**Task description:**
Where the listing below reaches the line containing "lva.eelis.ee (777, 597)", start writing out lines exactly, and stop once the line containing "Keskkonnaagentuur (852, 466)" has been written.

BEGIN Extracted entries

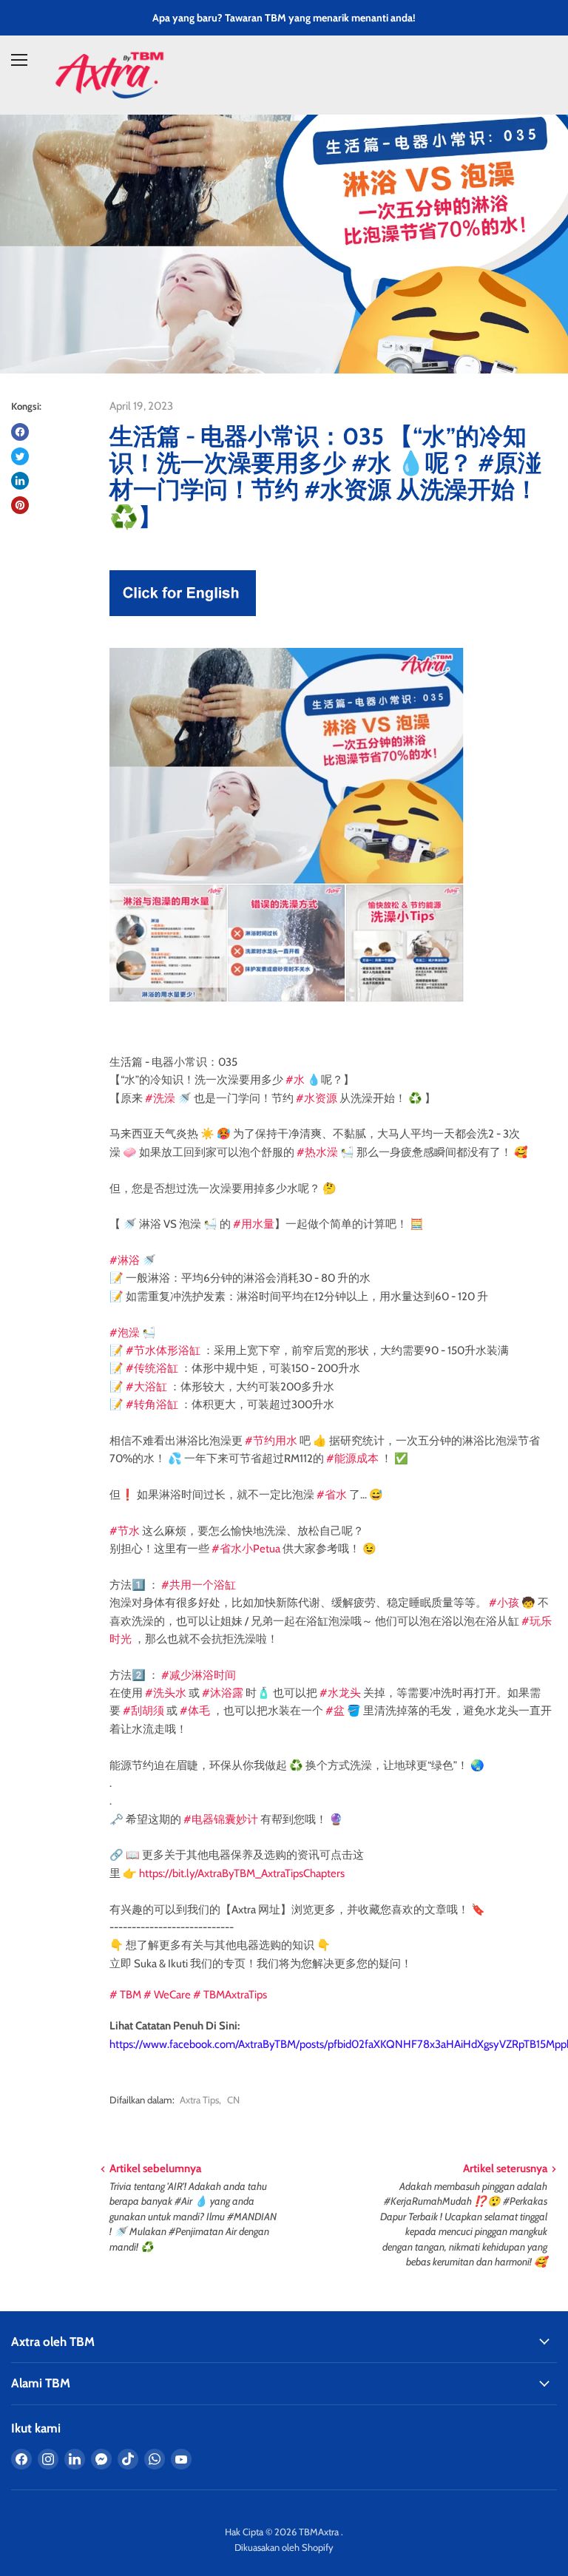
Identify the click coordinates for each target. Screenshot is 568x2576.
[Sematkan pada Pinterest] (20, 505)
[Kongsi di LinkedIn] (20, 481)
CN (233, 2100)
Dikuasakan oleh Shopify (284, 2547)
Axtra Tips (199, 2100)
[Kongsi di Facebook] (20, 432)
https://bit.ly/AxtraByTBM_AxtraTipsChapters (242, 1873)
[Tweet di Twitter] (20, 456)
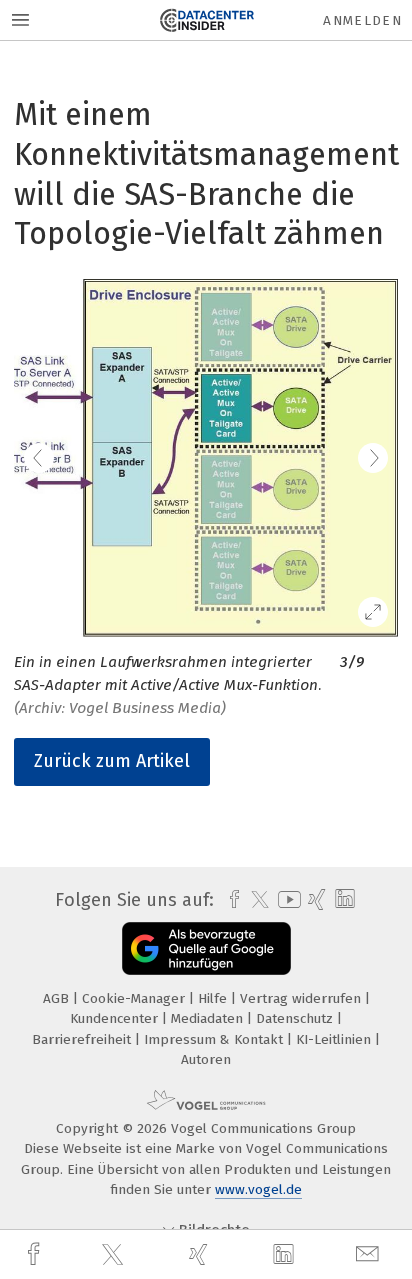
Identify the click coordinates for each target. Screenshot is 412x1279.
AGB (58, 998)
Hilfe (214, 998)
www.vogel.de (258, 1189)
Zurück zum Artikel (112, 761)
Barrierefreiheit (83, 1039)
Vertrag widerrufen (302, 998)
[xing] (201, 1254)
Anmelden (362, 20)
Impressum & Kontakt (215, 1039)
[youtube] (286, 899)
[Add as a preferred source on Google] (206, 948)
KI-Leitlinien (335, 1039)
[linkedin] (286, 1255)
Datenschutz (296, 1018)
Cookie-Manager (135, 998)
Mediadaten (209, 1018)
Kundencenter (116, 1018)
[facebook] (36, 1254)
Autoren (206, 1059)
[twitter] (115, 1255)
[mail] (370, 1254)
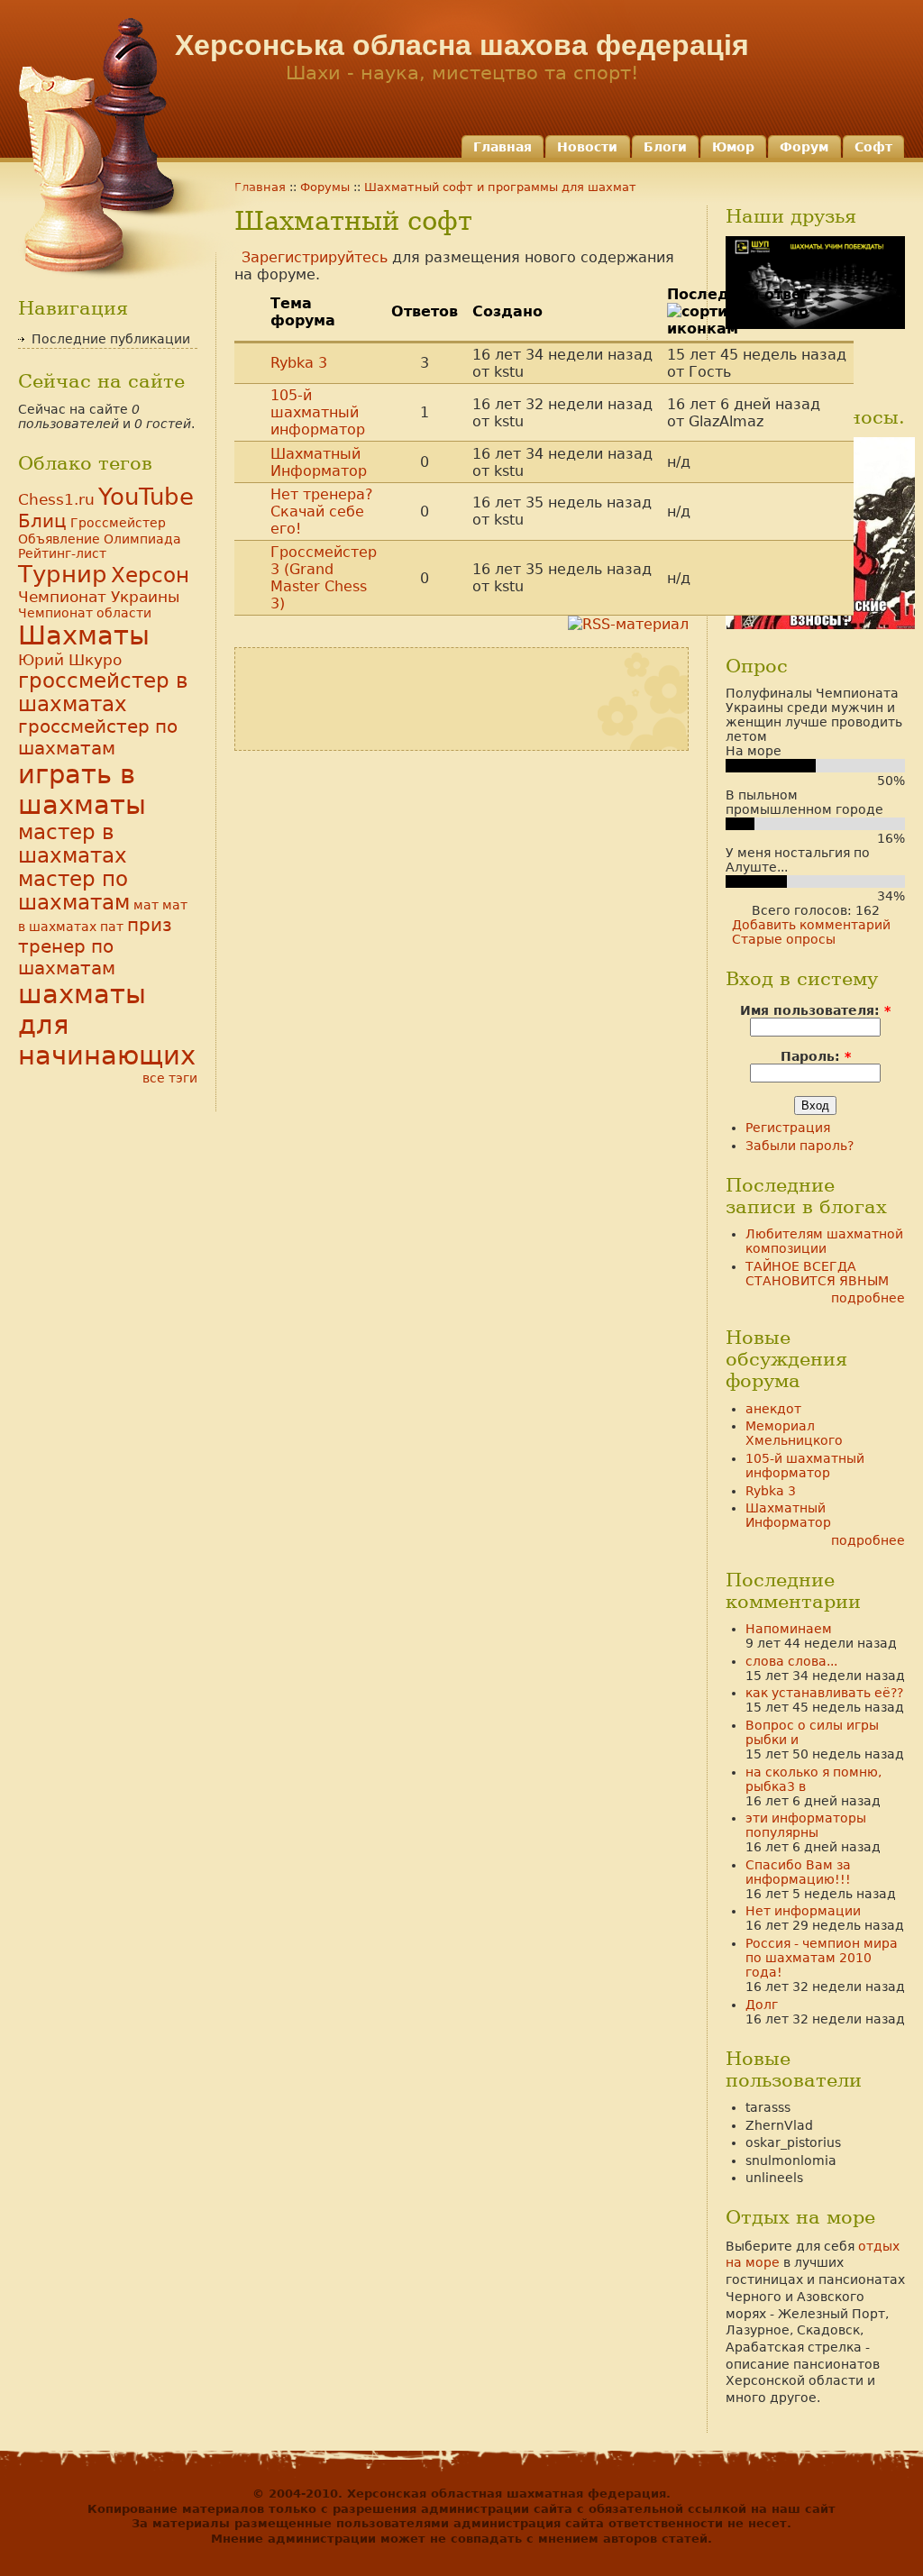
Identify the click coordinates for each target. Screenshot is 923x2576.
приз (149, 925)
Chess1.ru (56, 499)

END Extracted entries
BEGIN Extracted entries

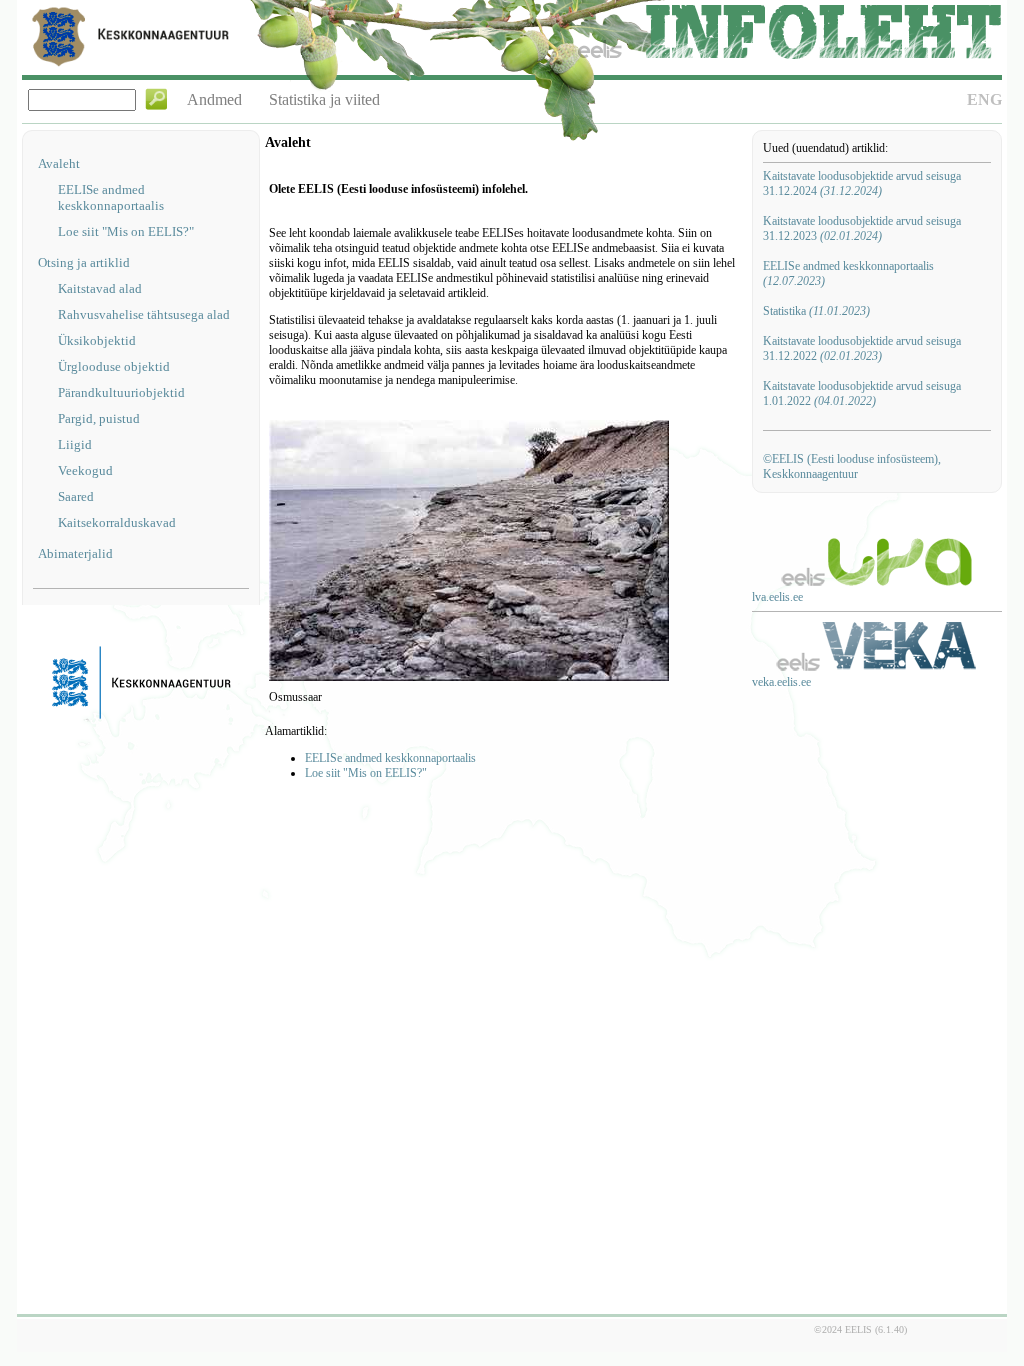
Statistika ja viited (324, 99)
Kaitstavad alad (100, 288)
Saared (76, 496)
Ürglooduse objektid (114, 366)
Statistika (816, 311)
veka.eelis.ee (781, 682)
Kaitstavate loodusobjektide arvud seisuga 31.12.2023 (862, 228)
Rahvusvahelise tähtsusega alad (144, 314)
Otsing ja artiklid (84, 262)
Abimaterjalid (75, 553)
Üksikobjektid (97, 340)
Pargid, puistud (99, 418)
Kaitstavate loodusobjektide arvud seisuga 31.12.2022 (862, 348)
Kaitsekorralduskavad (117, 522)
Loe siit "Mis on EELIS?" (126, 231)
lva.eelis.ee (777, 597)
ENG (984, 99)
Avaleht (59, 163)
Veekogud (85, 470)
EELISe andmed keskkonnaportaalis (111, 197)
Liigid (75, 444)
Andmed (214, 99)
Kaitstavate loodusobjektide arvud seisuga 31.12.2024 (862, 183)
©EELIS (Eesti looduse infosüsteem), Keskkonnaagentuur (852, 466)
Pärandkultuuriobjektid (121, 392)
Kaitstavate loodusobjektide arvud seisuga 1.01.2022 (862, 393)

END Extracted entries

**Solution:**
lva.eelis.ee (777, 597)
ENG (984, 99)
Avaleht (59, 163)
Veekogud (85, 470)
EELISe andmed keskkonnaportaalis (111, 197)
Liigid (75, 444)
Andmed (214, 99)
Kaitstavate loodusobjektide arvud seisuga 31.12.2024 (862, 183)
©EELIS (Eesti looduse infosüsteem), Keskkonnaagentuur (852, 466)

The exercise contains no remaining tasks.